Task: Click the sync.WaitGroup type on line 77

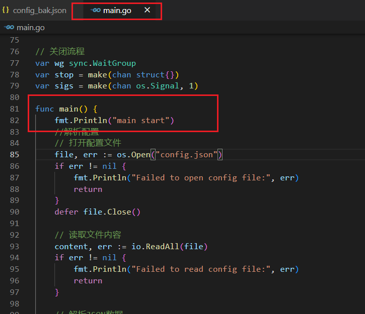Action: (x=102, y=63)
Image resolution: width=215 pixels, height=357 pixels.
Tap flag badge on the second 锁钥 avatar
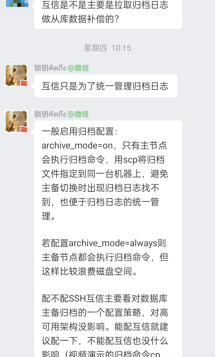(x=24, y=129)
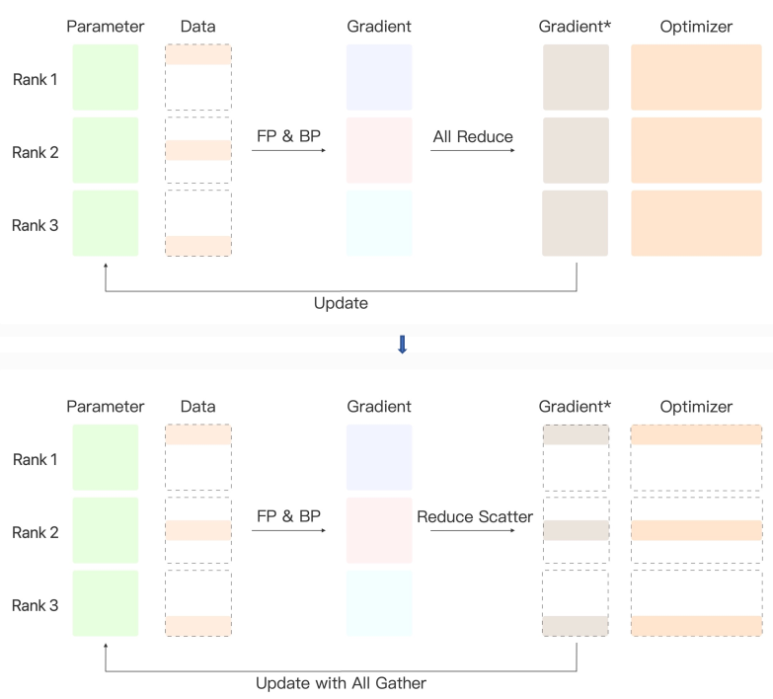Screen dimensions: 773x699
Task: Click the "Reduce Scatter" label
Action: [x=475, y=516]
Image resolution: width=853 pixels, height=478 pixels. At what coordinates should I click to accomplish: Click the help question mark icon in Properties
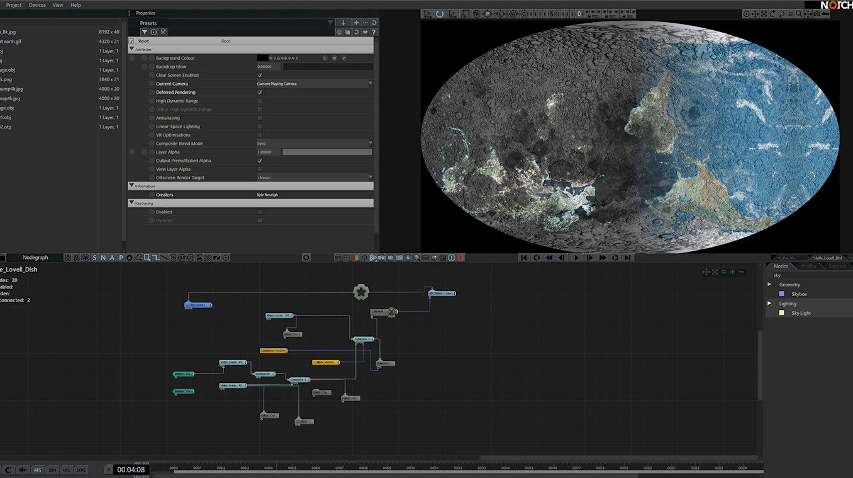tap(374, 32)
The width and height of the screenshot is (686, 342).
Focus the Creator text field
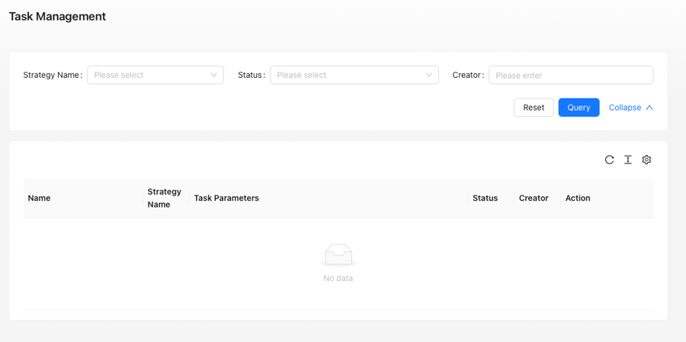point(571,75)
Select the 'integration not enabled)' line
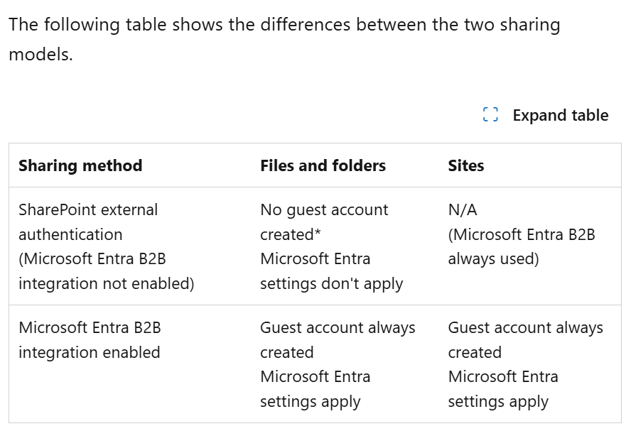Image resolution: width=631 pixels, height=431 pixels. coord(106,283)
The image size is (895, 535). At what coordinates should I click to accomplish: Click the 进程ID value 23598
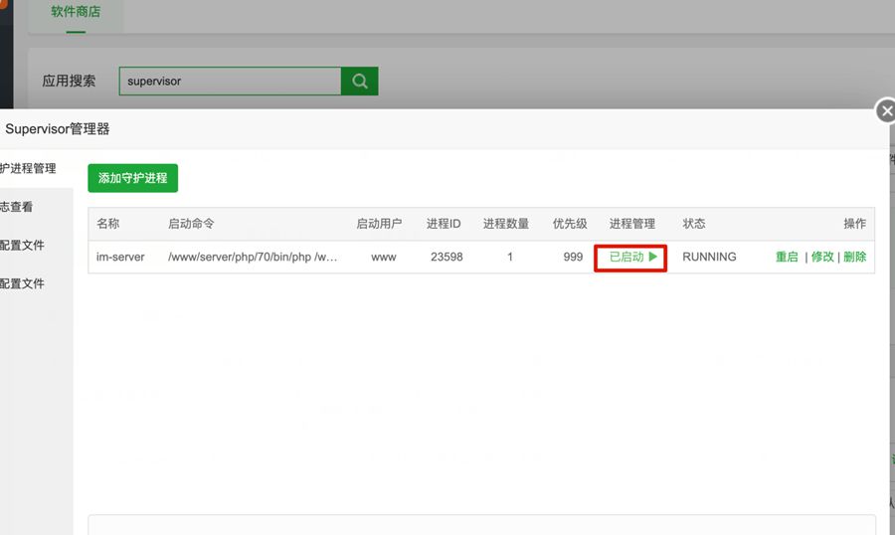[447, 257]
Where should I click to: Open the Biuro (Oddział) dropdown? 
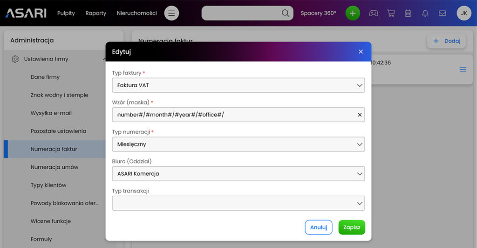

○ ○ ○ ○

> Written request: Please return all of the records above word for word, leaving out the pictures.

> Output:
Task: Click the sync.WaitGroup type on line 77

Action: (x=102, y=63)
Image resolution: width=215 pixels, height=357 pixels.
Tap flag badge on the second 锁钥 avatar
(x=24, y=129)
Screen dimensions: 773x699
Task: Click the "Reduce Scatter" label
Action: [x=475, y=516]
Image resolution: width=853 pixels, height=478 pixels. At what coordinates should I click to accomplish: Click the help question mark icon in Properties
tap(374, 32)
The width and height of the screenshot is (686, 342).
Focus the Creator text field
point(571,75)
Select the 'integration not enabled)' line
Image resolution: width=631 pixels, height=431 pixels. coord(106,283)
The image size is (895, 535). At what coordinates should I click to accomplish: Click the 进程ID value 23598
[447, 257]
Where should I click to: Open the Biuro (Oddział) dropdown? 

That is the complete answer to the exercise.